I have called the United States the “Litigation Nation” a number of times due to frivolous lawsuits, and it seems that China has earned that title too.

A disturbing story hit the Web from Yahoo.com — Chinese express horror at public indifference to toddler hit-run victim.

A surveillance camera in the Chinese city of Foshan in southeastern Guandong province caught a van hitting a two-year-old girl and then the van drove away.  Several minutes went by and no one went to the toddler’s aid.  In fact, a second van ran over her before someone dragged her off the street.

The injured toddler is now hospitalized and in a coma according to Reuters.

The conclusion to the Yahoo.com post says, “Many people in China are hesitant to help people who appear to be in distress for fear that they will be blamed,” Reuters’ Martina wrote in his report. “High-profile law suits have ended with Good Samaritans ordered to pay hefty fines to individuals they sought to help.”
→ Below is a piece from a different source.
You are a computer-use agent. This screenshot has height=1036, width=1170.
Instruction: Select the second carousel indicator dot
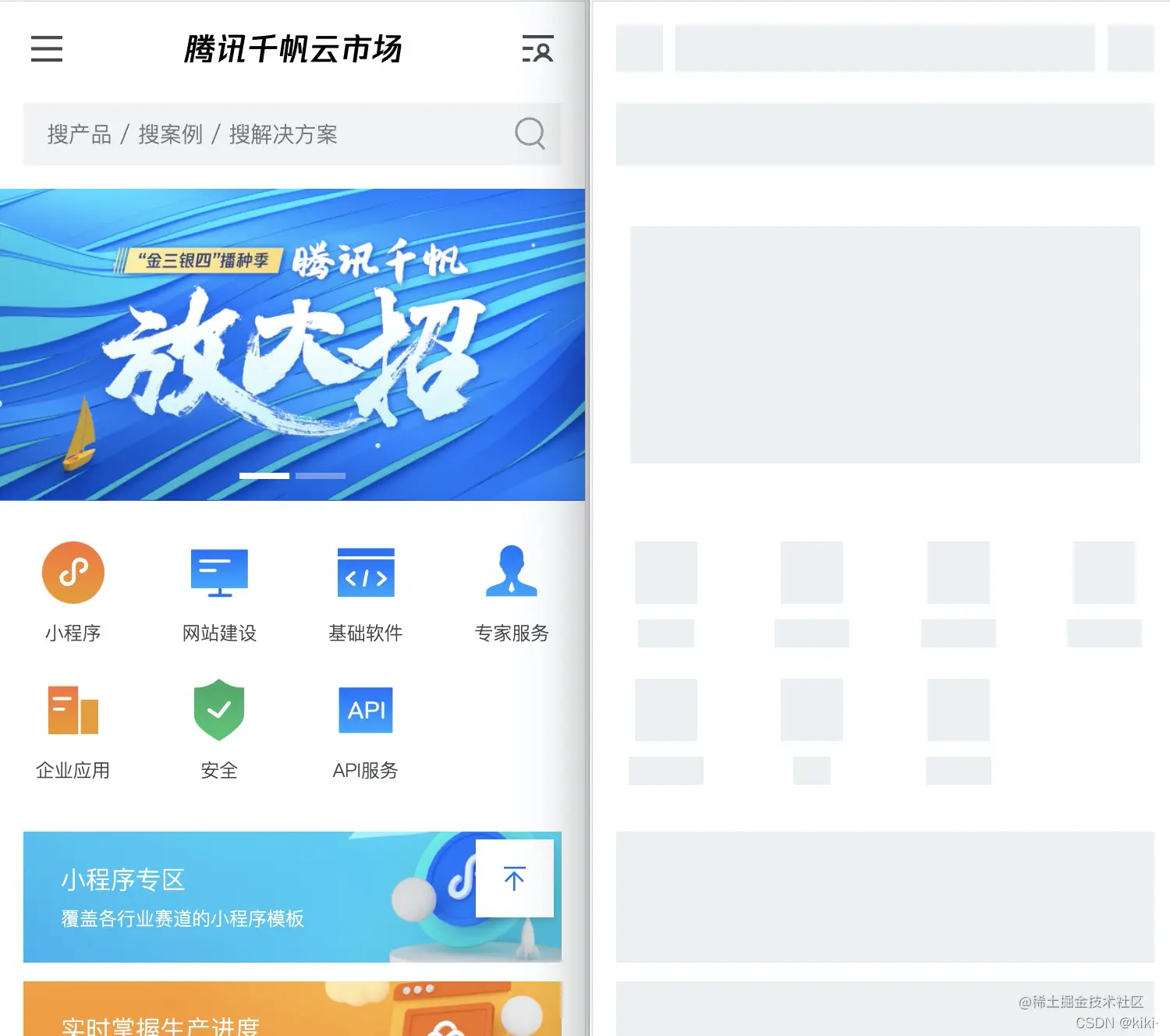point(322,475)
This video of the hit-and-run has been edited and elements of the toddler being hit by the vans were blurred.

This brought to mind an incident when I was a few years old in the late 1940s or early 1950s when my father stopped at the scene of an accident in a heavy rainstorm.

Other drivers stopped too and gave assistance to a man trapped in his wrecked car.

The injured driver’s leg was pinned under the dashboard and he was bleeding heavily. To save his life, my father returned to our car and took out a hacksaw from his tool kit in the trunk.

My father told me and my mother to stay in the car and went back out into the heavy rain to the accident site.

Then he and several other people that stopped to help worked together to cut off the man’s leg where the bone was exposed to get him out of the car where they could apply a tourniquet to the stump and stop the bleeding saving the man’s life.

In that era, America had not earned the term “Litigation Nation”, and my father and the other Good Samaritans were not arrested or taken to court for helping to save the man’s life even though he lost a leg.

In China, thanks to the surveillance camera, the two hit and run drivers of the toddler were arrested.

The reason for the apathy might be that in the early 1980s, China implemented legal reforms and adopted a Western style legal system based on German law.  The reason China did this was that it was required to be accepted to the World Trade Organization.

In fact, this fear of being punished for being a Good Samaritan is not exclusive to China.


WARNING! — This video does not blur the hit-and-run and reveals the horror of the toddler being run over by the two vans.

In December 2008, the Los Angeles Times reported that Good Samaritans in California get no aid from high court. The California Supreme Court ruled that a young woman who pulled a co-worker from a crashed vehicle was not immune from civil liability because the care she rendered wasn’t medical.

In addition, sarbc.org, says, “American common law has little success in encouraging the Good Samaritan, and two famous cases strongly illustrate this point. In a 1964 case in New York, a woman was stabbed outside her apartment building while her neighbors watched. No one called the police. When she screamed, the attacker fled, only to return twice to stab and kill her when no one responded.

“The second incident occurred in Massachusetts, in 1983, when tavern patrons watched a woman being raped. The assault lasted more than an hour, but no one intervened or called for help. The predominant excuse in both cases was a fear of getting involved, and progress in changing laws to deal with apathy is still sporadic and slow.”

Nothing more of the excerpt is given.